Every one is far too confident of Tony’s capacity to raise an objection to this proposal; and after a good deal more talk, in which the idea of the Dominican excites quite an enthusiasm among these amiable young gentlemen, the meeting breaks up.
That evening, as the fellows passed down the corridor to prayers, a new notice appeared on the board:
“The first number of the Dominican will appear on the 24th inst.”
“What does it mean?” asked Raleigh of the Sixth, the school captain, of his companion, as they stopped to examine this mysterious announcement; “there’s no name to it.”
“I suppose it’s another prank of the Fifth. By the way, do you see how one of them has altered this debating society notice?”
“Upon my word,” said Raleigh reading it, and smiling in spite of himself, “they are getting far too impudent. I must send a monitor to complain of this.”
And so the two grandees walked on.
Later in the evening Greenfield and Wraysford sat together in the study of the former.

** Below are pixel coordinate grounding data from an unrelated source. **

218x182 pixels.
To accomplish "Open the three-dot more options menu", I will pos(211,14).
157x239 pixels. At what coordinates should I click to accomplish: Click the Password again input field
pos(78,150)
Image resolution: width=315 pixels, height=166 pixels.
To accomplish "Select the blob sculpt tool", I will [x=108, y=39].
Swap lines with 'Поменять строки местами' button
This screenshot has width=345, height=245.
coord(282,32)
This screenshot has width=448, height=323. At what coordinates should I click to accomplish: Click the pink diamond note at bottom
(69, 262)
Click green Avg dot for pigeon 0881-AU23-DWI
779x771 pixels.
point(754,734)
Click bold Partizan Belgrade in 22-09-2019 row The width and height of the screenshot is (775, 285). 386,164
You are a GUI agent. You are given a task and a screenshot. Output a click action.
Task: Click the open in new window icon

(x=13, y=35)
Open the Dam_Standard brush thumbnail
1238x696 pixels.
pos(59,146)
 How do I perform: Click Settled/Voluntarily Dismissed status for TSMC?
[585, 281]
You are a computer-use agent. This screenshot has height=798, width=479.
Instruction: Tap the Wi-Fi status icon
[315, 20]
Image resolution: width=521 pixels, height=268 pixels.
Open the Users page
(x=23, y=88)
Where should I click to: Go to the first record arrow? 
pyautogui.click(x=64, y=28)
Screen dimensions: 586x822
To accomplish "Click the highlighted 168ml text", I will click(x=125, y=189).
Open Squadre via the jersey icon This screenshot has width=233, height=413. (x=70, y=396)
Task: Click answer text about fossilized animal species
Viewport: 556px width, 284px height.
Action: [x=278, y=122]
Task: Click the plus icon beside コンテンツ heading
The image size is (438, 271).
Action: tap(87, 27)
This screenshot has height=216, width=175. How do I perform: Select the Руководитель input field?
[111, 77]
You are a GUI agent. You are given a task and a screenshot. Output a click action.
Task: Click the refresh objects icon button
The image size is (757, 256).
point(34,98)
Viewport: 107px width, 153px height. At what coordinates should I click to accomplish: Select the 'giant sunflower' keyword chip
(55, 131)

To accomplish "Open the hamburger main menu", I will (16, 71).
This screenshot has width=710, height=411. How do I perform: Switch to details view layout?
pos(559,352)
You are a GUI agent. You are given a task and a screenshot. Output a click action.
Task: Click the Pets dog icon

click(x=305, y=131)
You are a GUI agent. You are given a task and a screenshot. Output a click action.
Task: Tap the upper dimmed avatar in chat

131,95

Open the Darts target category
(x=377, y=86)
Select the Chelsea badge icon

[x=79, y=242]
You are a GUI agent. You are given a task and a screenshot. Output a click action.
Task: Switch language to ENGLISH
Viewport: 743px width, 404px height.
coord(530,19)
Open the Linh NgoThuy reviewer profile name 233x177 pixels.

“Well, I see the Nightingale is vacant at last. Of course you are going in, old man?” said Wraysford.
“Yes, I suppose so; and you?” asked the other.
“Oh, yes. I’ll have a shot, and do my best.”
“I don’t mean to let you have it, though,” said Greenfield, “for the money would be valuable to me if I ever go up to Oxford.”
“Just the reason I want to get it,” said Wraysford, laughing. “By the way, when is your young brother coming?”
“This week, I expect.”
“I wonder if he’ll fag for me?” asked Wraysford, mindful of his destitute condition.
Greenfield laughed. “You’d better ask the captain about that. I can’t answer for him. But I must be off now. Good-night.”
And an hour after that Saint Dominic’s was as still and silent as, during the day, it had been bustling and noisy.
Chapter Two.
A New Boy.
“Good-Bye, my boy; God bless you! and don’t forget to tell the housekeeper about airing your flannel vests.”
With this final benediction ringing in his ears, the train which was to carry Master Stephen Greenfield from London to Saint Dominic’s steamed slowly out of the station, leaving his widowed mother to return lonely and sorrowful to the home from which, before this day, her youngest son had never wandered far without her.
Stephen, if the truth must be told, was hardly as affected by the parting as his poor mother. Not that he was not sorry to leave home, or that he did not love her he left behind; but with all the world before him, he was at present far too excited to think of anything rationally. Besides, that last remark about the flannel vests had greatly disturbed him. The carriage was full of people, who must have heard it, and would be sure to set him down as no end of a milksop and mollycoddle.
He blushed to the roots of his hair as he pulled up the window and sat down in his corner, feeling quite certain every one of his fellow-travellers must be secretly smiling at his expense. He wished his mother would have whispered that last sentence. It wasn’t fair to him. In short, Stephen felt a trifle aggrieved; and, with a view to manifesting his hardihood, and dispelling all false impressions caused by the maternal injunction, he let down the window and put his bare head out of it for about a quarter of an hour, until a speck of dust settled in his eye and drove him back to his seat.